Stored data:
□ □ □ □ □

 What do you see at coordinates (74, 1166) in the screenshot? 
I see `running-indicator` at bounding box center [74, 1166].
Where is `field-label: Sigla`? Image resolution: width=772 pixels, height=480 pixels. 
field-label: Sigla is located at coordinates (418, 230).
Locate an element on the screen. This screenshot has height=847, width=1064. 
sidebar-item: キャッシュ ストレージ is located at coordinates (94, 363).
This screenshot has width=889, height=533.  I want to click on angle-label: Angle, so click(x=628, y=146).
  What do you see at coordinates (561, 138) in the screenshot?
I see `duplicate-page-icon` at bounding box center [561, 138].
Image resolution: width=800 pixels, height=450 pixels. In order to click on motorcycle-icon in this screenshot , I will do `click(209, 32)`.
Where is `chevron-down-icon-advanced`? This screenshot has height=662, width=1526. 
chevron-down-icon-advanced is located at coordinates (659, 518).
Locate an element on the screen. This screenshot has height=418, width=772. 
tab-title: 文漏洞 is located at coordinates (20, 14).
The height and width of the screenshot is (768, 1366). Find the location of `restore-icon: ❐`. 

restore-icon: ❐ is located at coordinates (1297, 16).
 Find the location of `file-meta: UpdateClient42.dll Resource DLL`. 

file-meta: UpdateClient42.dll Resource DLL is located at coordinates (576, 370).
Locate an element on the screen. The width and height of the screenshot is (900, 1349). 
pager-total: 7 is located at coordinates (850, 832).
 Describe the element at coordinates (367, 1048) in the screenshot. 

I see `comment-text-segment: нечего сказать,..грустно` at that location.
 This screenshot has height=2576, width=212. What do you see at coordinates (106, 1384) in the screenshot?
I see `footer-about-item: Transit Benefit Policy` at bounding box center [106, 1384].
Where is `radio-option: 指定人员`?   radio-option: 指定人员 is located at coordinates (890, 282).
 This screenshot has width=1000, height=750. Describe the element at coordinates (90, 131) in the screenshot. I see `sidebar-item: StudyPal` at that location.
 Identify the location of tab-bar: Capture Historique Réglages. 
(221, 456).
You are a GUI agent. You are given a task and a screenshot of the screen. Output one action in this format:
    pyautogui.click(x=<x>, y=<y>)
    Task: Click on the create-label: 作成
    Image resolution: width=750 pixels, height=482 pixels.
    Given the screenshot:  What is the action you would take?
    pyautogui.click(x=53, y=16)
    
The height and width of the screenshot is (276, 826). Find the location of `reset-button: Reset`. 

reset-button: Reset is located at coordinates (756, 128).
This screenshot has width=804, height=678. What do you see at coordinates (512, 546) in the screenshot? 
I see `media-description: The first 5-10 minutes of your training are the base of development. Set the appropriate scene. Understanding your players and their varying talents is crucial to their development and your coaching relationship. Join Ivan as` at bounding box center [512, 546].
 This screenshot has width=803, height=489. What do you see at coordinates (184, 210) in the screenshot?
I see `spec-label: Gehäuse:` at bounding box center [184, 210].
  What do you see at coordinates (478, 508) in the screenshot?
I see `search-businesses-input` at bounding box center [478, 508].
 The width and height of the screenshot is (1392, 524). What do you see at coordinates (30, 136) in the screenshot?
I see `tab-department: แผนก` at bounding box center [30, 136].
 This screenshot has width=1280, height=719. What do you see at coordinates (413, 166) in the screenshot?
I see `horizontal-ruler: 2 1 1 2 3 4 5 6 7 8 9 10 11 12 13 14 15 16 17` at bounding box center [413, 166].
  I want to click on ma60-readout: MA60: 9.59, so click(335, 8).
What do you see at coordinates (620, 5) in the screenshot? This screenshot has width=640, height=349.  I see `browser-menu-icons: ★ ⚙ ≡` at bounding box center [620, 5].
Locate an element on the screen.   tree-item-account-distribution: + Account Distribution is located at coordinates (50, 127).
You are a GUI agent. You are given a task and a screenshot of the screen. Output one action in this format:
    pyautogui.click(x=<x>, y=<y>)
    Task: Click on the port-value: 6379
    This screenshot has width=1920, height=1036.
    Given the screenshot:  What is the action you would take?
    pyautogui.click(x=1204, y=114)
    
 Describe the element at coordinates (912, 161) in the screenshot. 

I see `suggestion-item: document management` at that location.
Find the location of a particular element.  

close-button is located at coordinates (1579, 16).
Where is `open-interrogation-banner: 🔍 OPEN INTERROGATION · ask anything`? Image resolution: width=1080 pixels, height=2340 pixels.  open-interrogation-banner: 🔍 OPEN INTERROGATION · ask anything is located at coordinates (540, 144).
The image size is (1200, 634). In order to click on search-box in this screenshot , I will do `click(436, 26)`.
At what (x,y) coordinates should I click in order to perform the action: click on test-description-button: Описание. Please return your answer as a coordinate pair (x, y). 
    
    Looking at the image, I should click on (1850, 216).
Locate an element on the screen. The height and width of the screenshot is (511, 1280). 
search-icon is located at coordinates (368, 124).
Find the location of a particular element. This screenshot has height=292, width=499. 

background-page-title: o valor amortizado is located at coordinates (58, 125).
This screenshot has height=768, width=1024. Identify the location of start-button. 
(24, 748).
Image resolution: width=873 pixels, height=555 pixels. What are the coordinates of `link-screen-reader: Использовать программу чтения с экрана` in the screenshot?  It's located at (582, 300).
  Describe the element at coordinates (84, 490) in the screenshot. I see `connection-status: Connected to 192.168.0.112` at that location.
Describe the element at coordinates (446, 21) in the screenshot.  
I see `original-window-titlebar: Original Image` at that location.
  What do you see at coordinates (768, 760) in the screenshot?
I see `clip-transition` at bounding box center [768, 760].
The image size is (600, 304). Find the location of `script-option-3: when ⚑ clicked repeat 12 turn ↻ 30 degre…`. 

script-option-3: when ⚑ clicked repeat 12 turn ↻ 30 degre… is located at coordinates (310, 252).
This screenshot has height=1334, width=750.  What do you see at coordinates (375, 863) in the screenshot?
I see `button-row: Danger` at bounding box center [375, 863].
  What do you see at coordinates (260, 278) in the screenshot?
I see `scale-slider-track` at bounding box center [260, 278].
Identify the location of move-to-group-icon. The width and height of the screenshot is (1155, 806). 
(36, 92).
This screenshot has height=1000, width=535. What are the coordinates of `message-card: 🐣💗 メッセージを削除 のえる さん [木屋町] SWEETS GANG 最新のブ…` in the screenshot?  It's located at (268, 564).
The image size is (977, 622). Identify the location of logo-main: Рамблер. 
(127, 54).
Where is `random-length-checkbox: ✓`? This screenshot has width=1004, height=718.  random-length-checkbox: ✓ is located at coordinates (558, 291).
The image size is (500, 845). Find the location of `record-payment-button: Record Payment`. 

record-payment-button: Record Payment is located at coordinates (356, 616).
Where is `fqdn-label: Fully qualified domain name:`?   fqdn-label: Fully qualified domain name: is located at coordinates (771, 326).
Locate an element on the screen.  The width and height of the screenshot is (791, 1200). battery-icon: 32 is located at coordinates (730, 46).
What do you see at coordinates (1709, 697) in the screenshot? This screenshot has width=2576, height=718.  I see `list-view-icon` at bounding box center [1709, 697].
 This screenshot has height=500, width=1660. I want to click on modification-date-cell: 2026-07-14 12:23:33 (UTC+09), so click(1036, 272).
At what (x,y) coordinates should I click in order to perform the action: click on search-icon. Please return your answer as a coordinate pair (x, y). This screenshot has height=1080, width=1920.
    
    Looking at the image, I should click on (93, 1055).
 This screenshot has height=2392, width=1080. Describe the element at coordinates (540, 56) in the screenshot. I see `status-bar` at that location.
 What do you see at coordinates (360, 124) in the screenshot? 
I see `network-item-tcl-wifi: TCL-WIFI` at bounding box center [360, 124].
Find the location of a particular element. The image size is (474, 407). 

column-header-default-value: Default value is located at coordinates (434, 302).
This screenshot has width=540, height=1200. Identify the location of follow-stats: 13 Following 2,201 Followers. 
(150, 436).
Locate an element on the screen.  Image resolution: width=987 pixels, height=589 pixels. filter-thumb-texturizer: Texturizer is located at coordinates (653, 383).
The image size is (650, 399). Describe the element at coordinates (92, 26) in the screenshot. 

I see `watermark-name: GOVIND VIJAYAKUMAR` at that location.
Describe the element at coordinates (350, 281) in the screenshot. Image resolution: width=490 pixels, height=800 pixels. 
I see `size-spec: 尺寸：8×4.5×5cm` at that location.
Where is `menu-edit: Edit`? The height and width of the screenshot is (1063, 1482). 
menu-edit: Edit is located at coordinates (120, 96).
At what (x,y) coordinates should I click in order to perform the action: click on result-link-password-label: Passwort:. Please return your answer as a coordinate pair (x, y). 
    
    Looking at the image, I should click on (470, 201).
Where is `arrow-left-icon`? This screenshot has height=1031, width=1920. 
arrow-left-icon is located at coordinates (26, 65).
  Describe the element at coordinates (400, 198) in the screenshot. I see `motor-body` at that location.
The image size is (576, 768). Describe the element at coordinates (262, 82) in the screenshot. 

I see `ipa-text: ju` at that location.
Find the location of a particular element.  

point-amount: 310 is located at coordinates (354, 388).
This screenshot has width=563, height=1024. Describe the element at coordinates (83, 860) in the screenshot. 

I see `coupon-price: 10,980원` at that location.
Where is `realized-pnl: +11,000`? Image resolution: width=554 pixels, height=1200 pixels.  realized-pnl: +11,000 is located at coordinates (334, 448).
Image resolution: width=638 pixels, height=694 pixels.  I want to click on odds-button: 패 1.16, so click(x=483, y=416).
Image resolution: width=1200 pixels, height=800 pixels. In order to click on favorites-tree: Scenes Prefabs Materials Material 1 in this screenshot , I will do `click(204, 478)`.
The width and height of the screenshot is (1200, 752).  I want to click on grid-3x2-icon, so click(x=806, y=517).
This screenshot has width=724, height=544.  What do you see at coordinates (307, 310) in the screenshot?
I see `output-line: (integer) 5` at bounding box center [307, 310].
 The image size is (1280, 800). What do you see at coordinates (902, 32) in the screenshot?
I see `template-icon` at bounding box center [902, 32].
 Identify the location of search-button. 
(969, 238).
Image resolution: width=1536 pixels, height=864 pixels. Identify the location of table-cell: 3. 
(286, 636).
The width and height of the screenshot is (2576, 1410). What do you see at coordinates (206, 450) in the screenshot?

□ □ □ □ □

Instructions to follow:
Retype the lines of the stored data starting at the line that contains "coordinates (771, 326)." and ending at the line that contains "This screenshot has height=500, width=1660.", with both of those lines included.

Response below:
Where is `fqdn-label: Fully qualified domain name:`?   fqdn-label: Fully qualified domain name: is located at coordinates (771, 326).
Locate an element on the screen.  The width and height of the screenshot is (791, 1200). battery-icon: 32 is located at coordinates (730, 46).
What do you see at coordinates (1709, 697) in the screenshot? This screenshot has width=2576, height=718.  I see `list-view-icon` at bounding box center [1709, 697].
 This screenshot has height=500, width=1660. I want to click on modification-date-cell: 2026-07-14 12:23:33 (UTC+09), so click(1036, 272).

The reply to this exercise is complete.